What to do when you don’t want the default caching behavior? App Engine allows developers to provide their own Cache-Control header. For example, we can prevent caching entirely:

print 'Content-Type: text/plain'
print 'Cache-Control: no-cache'
print ''
print 'Hello, world!'

A quick trip to curl -D confirms this behaves as expected.

But what about the Vary header?

print 'Content-Type: text/plain'
print 'Cache-Control: no-cache'
print 'Vary: X-Something'
print ''
print 'Hello, world!'

App Engine doesn’t quite let us get away with this. The returned Vary header includes both X-Something and Accept-Encoding. This is true even if you use the special Vary: * form.

Many of my own App Engine apps aren’t web sites; they’re REST-ful APIs for which Cache-Control: private is not always the right choice. I’m a Django kinda guy, so I often write my own middleware to ensure the right caching headers make their way into my API responses.

One last detail of note: there is an App Engine bug related to the other side of the Vary header. App Engine allows you to download content from the web via standard Python libraries. The App Engine edge cache currently ignores the Vary header in downloaded responses. This is in violation of the RFCs and can lead to cache poisoning. For certain apps, I imagine that issue 4277 is a show-stopper. Alas: if history is any guide, and despite the severity of the bug, I wouldn’t expect a fix any time soon…

Static Content

App Engine allows you to upload a small amount of static content along with your application. Static content is served through a fast (and less financially expensive) path that doesn’t need to touch application code.
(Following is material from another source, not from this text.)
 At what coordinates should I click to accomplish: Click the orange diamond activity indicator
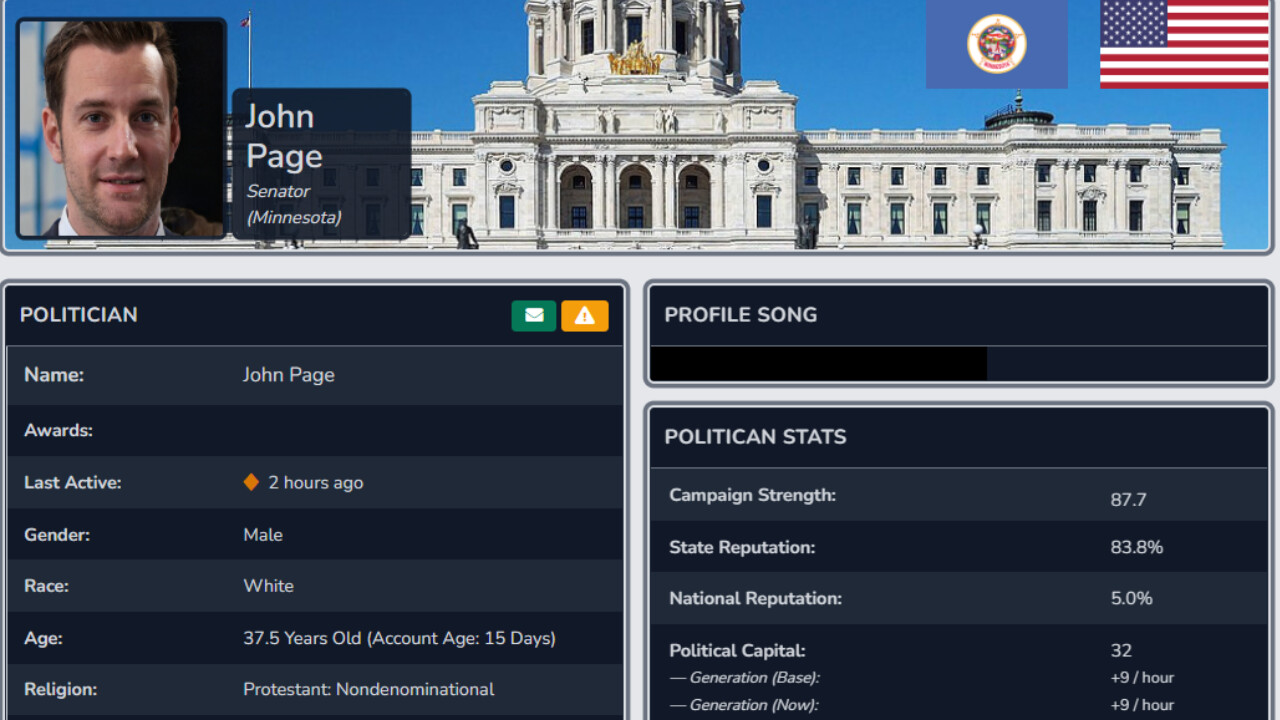251,482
To include static content, simply add static file or directory callouts to the handlers section of your app.yaml. (See the application configuration documentation for details.)

Let’s fire up curl -D again and check out the headers returned for a sample static file:

HTTP/1.1 200 OK
ETag: "anYKQA"
Date: Tue, 25 Oct 2011 00:42:26 GMT
Expires: Tue, 25 Oct 2011 00:52:26 GMT
Cache-Control: public, max-age=600
Content-Type: text/plain
Server: Google Frontend
Transfer-Encoding: chunked

For static content, we see that App Engine provides a public Cache-Control response (so any cache may hold on to the returned resource) with a short lifespan of ten minutes. (Again, this is true for both HTTP and HTTPS service.) Thankfully, an ETag is also included in the mix.
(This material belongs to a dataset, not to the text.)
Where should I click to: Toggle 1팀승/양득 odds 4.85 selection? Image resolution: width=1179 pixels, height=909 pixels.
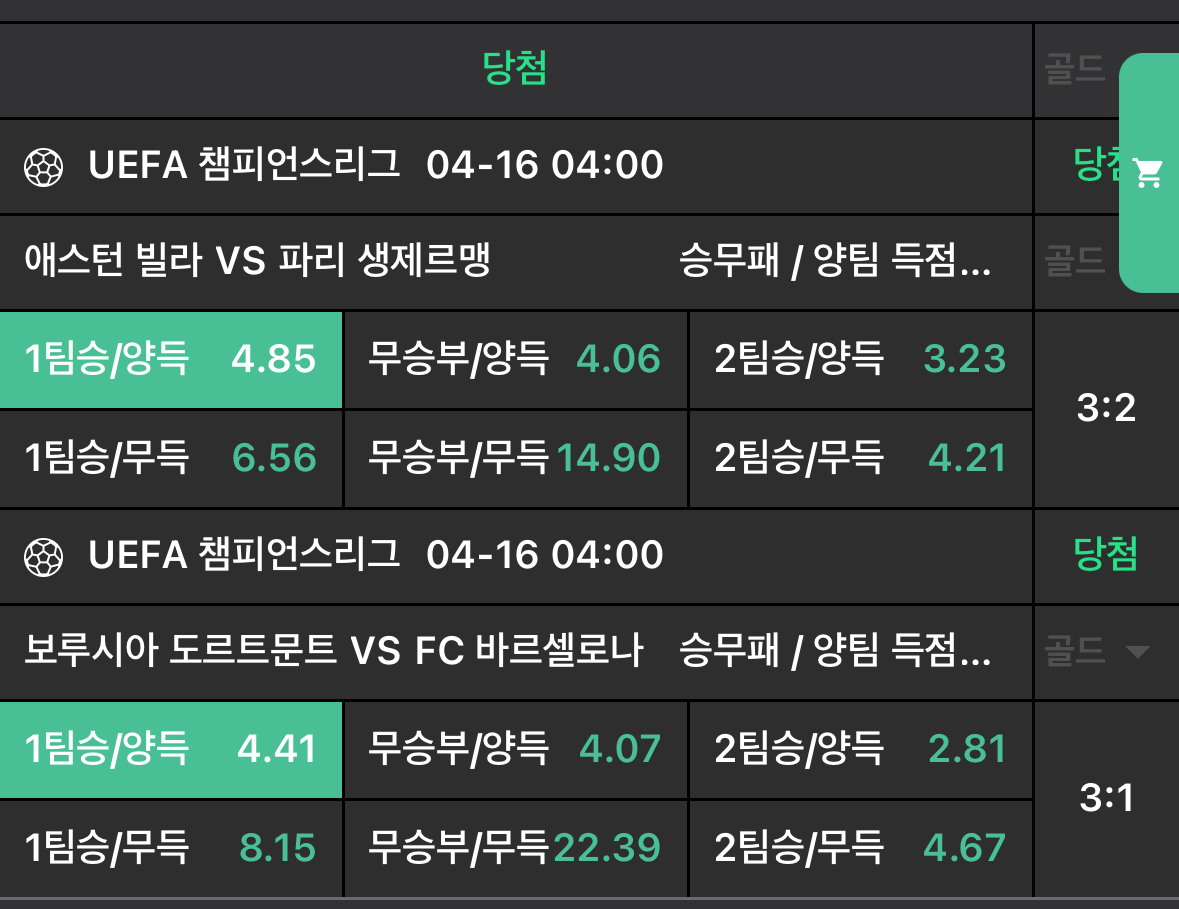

App Engine gives you both app-wide and fine-grained control over the expiration times for static content. This is configured in your app.yaml. To set an application-wide expiration time, use the default_expiration property, like so: default_expiration: "7d". Or, if you’d like to specify for a specific static_file or static_directory, you can simply hang an expiration property off of each. (See the app configuration documentation for details.)

This sort of control over expiration times is handy, but I often need to go one step further. In my experience, new App Engine code often implies changes to my static javascript, css, and image resources. I want my static content to invalidate when I push new code to App Engine. While App Engine updates its ETags on push, most clients won’t make use of this to invalidate the cache.

For typical web apps, static content is referenced by dynamic content, so I’ve developed a workable system to change references to static content after every push. Basically, I’ve created a new Django template tag, static_url, that appends a cache buster query parameter to referenced URLs. This isn’t really cache invalidation — instead, we’re handing out entirely new URLs! The effect is the same. I set the buster to the value of the CURRENT_VERSION_ID environment variable provided by the App Engine runtime; the value changes on every push. I built this for Django but the equivalent should be easy to string together in your favorite framework.